Since I love to craft, I’m considering making a crafty version of this saying, maybe with one of those paint night style fonts and a modern, whitewashed frame. I will hang it in a well used location and just point to it from now on. Anything else you say won’t matter, so this phrase is good for most things. Other, more creative things you might try to use to make a difference will just go in one ear and out the other. Trying to sit down with them and have a heart to heart can sometimes, rarely have a temporary effect, but you need to gauge their current mood/activity in order to approach them like you would a sleeping lion.
So, all joking aside, and for those who didn’t see through that, *most of that (*most does not mean all when it comes to teens) is an amusing take on the raising of teens.
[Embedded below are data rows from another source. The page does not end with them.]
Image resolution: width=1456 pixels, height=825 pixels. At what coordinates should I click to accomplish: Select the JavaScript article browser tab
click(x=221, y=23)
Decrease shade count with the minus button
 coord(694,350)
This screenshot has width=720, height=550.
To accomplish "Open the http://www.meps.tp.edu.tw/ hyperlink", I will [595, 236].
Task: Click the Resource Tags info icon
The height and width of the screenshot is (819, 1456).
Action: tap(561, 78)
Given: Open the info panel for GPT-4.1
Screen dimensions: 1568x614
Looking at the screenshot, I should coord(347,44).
This is my third time doing it and I can say with all certainty that it doesn’t really get easier. More predictive perhaps, but not easier. It’s been a little over ten years since my first teen grew out of things and is now a beautiful, talented and kind young woman. So, I know that over time, things move forward and attitudes shift. I consider my oldest daughter not just my child, but now a friend and have a wonderful relationship with her. Hope is a beautiful thing lol. Strength can evolve out of turmoil, but you have to stumble, fight and claw your way sometimes to get there. I know because I’ve been there, many times.
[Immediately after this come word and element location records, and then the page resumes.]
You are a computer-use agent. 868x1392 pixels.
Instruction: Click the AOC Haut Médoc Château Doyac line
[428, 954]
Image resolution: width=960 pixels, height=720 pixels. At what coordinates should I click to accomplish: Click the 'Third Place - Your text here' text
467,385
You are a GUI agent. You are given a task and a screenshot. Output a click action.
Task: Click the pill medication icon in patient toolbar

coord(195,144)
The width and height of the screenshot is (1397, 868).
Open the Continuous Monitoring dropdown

I know that my daughters are fierce. How? Because they are a part of me. While my youngest has had to face quite a bit of turmoil far too young in her life, every day she is moving towards a better vision of the future. To lose her father at six years old was something that I cannot even fully comprehend from her perspective. I know what it was like losing both my parents all around the same time, but it’s different. I’ve lost my dad, but I also had him for a LOT longer.
Every day there seems to be a new challenge to face with parenting a teen. Sometimes, you just have to walk away and take some time to think about a better perspective. One thing I’ve started to do is try to spend more time with her. When stress is high, it’s really easy to walk away and not deal with them at all, but after time, you realize that is not going to do anything but drive a wedge between you. Interacting and trying to reach them and provide good guidance and skills is the only way that you are going to get anywhere (if you get anywhere at all, but you can’t give up).
I vividly recall the wild, uncontrollable teenager I was. Like a loose cannon, I was completely unable to be controlled and fought everyone at every opportunity. Determined to do what I wanted, when I wanted, I lashed out at anyone who tried to comfort me. While there are reasons for that, that former teenager remembers how powerful the urge for independence was and I try hard to remember that young girl when I hear my own daughter rebel in her newfound internal struggle.
Maybe someday I’ll hang this on her wall and point to it…maybe I’ll do that today.